┏━━
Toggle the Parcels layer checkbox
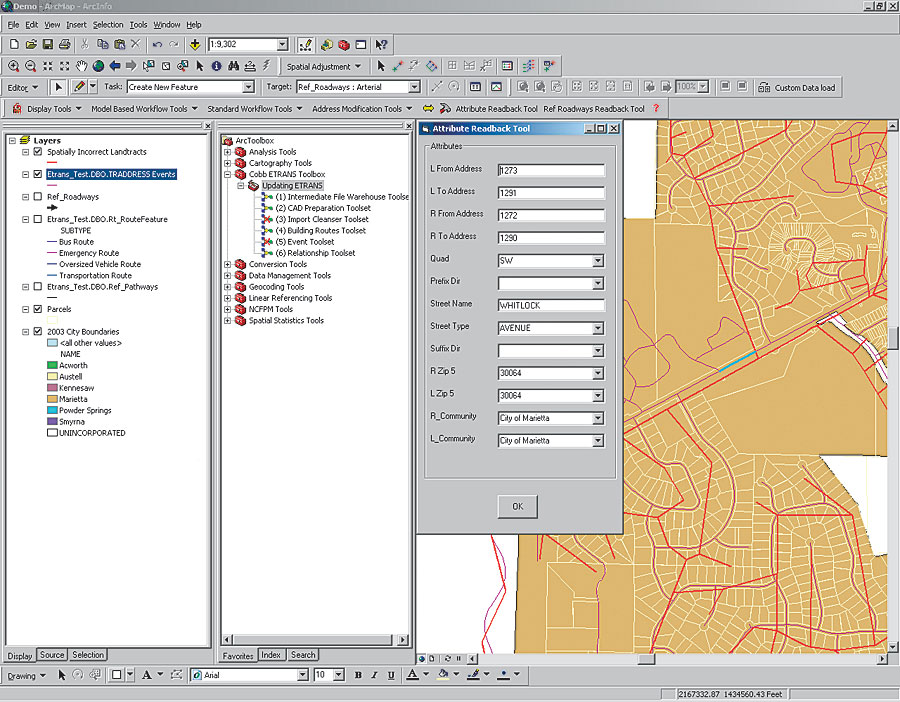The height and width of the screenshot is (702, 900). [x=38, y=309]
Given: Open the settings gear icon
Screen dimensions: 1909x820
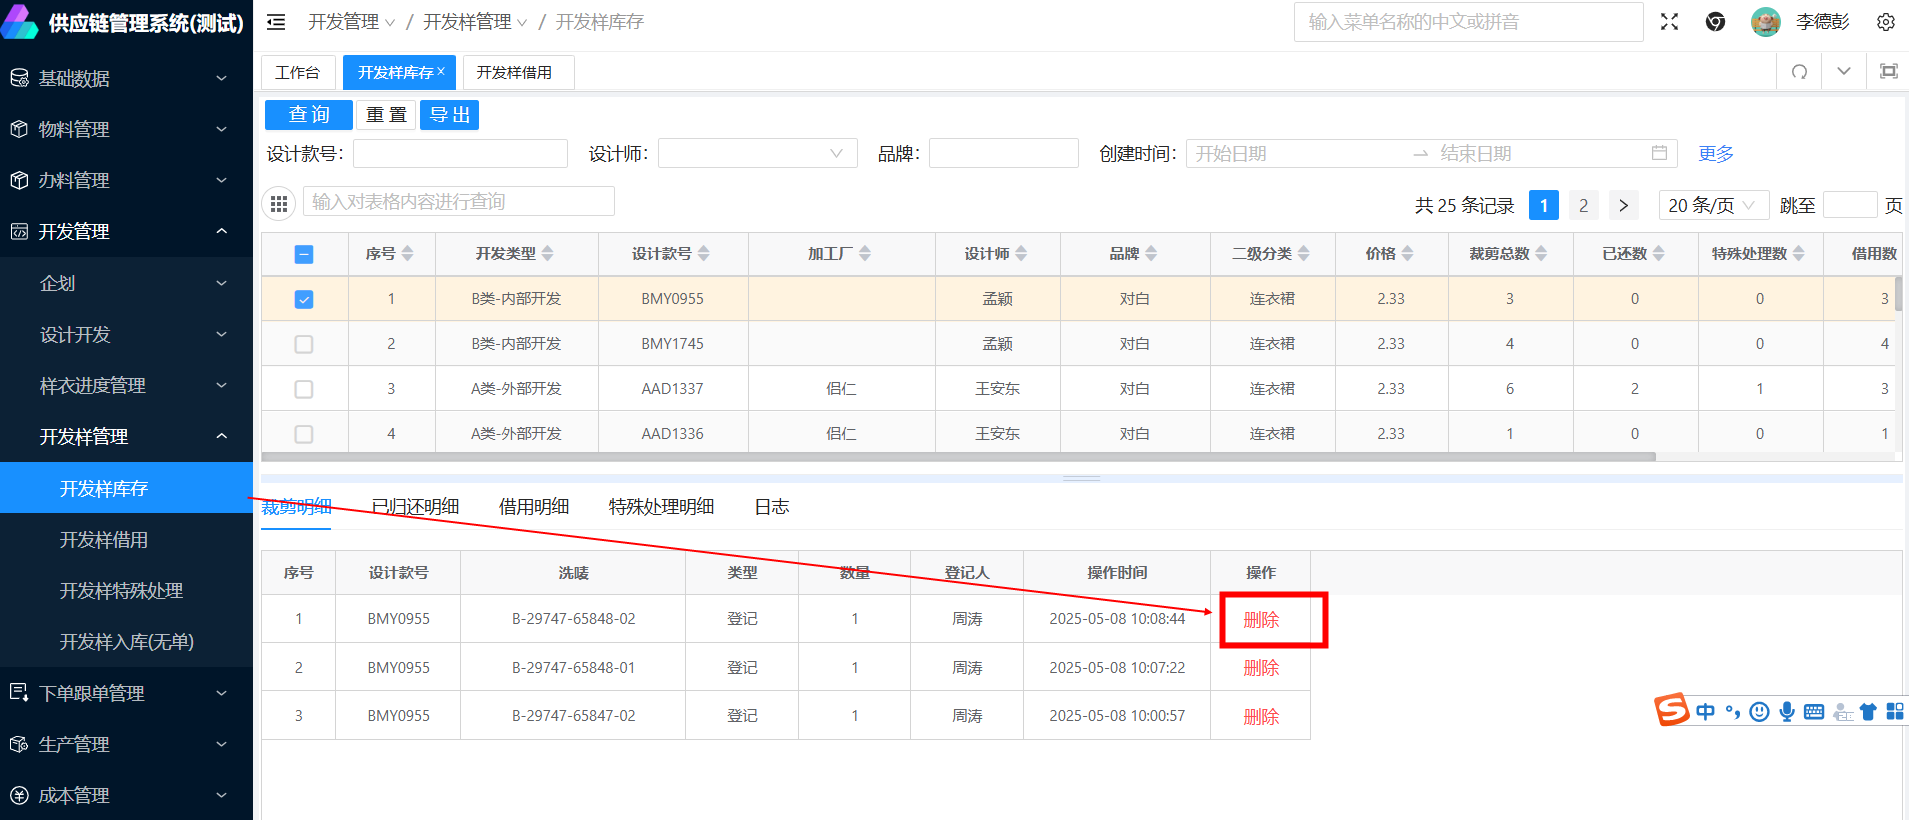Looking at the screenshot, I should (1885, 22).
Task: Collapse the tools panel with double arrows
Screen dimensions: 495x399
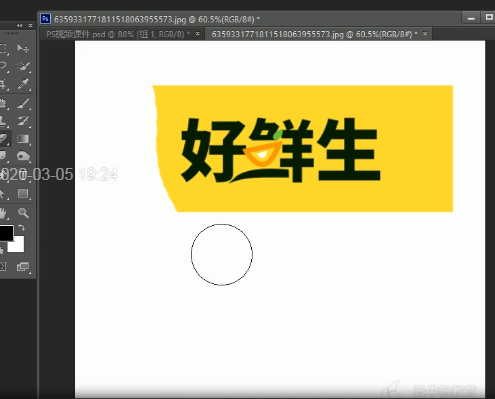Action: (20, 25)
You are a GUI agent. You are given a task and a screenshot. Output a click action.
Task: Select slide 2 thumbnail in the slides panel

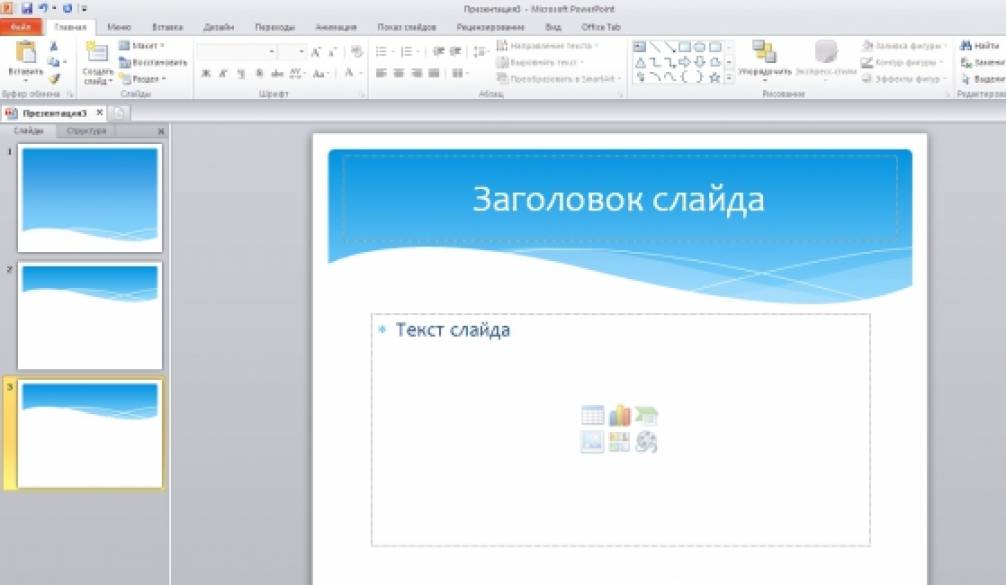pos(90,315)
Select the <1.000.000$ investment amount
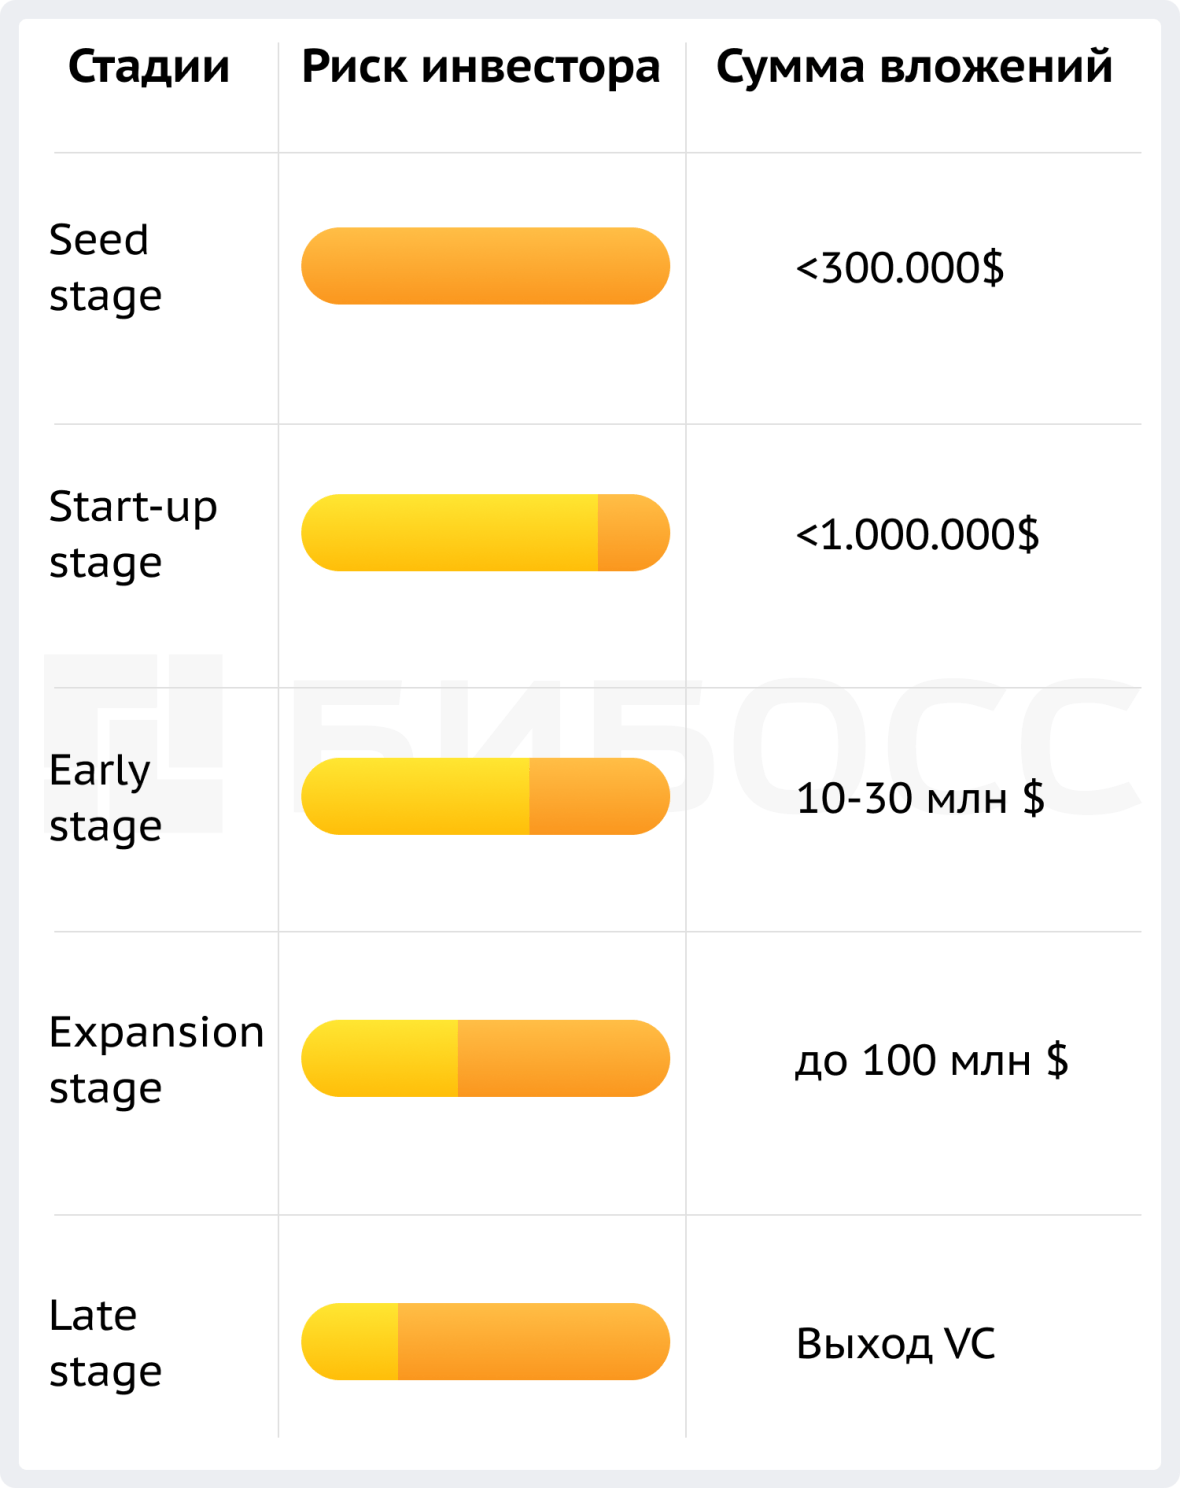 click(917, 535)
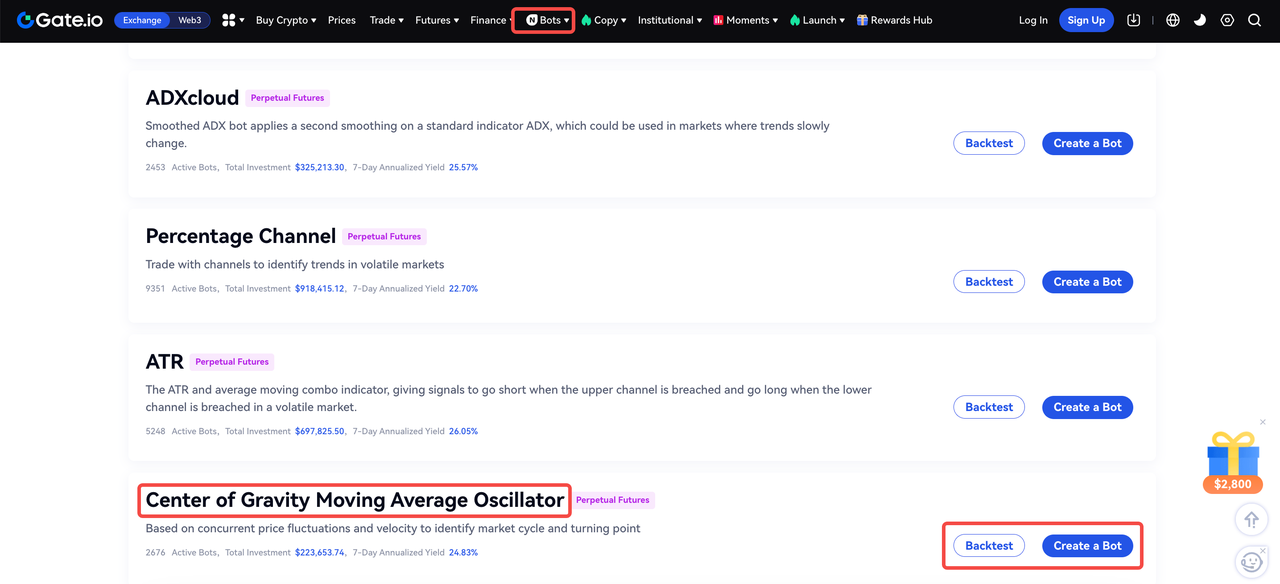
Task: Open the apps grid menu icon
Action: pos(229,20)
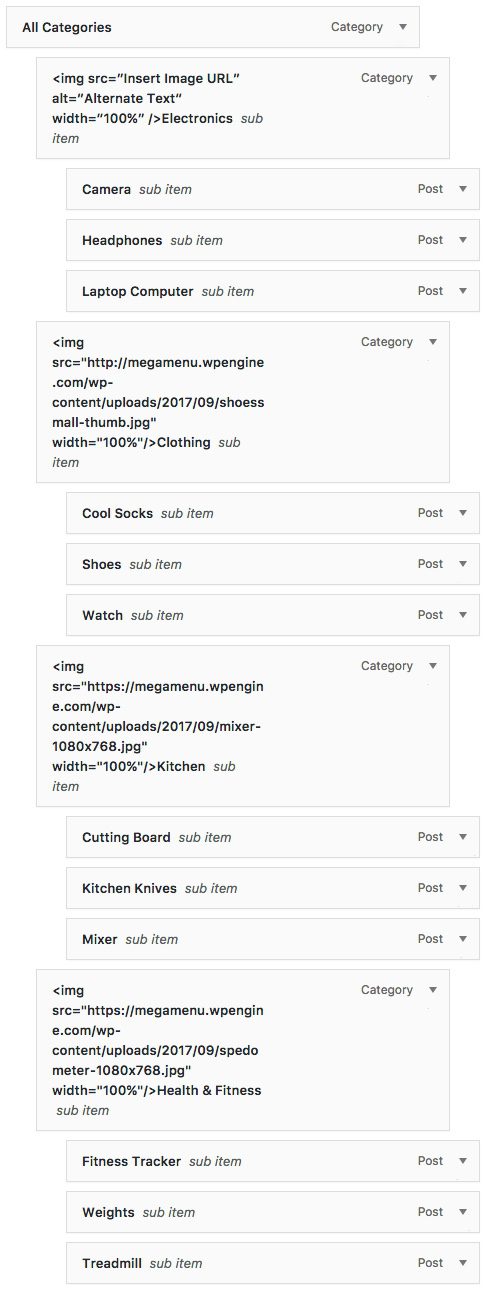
┗━━
» TASK INSTRUCTIONS
Drop the images and transcribe the entries above exactly.

» TASK RESULT
Toggle the Parcels layer checkbox
The height and width of the screenshot is (702, 900). [x=38, y=309]
Given: Open the settings gear icon
Screen dimensions: 1909x820
Looking at the screenshot, I should (1885, 22).
Task: Collapse the tools panel with double arrows
Screen dimensions: 495x399
Action: (20, 25)
You are a GUI agent. You are given a task and a screenshot. Output a click action.
Task: Select slide 2 thumbnail in the slides panel

pos(90,315)
Select the <1.000.000$ investment amount
 click(917, 535)
Task: Open the apps grid menu icon
Action: pos(229,20)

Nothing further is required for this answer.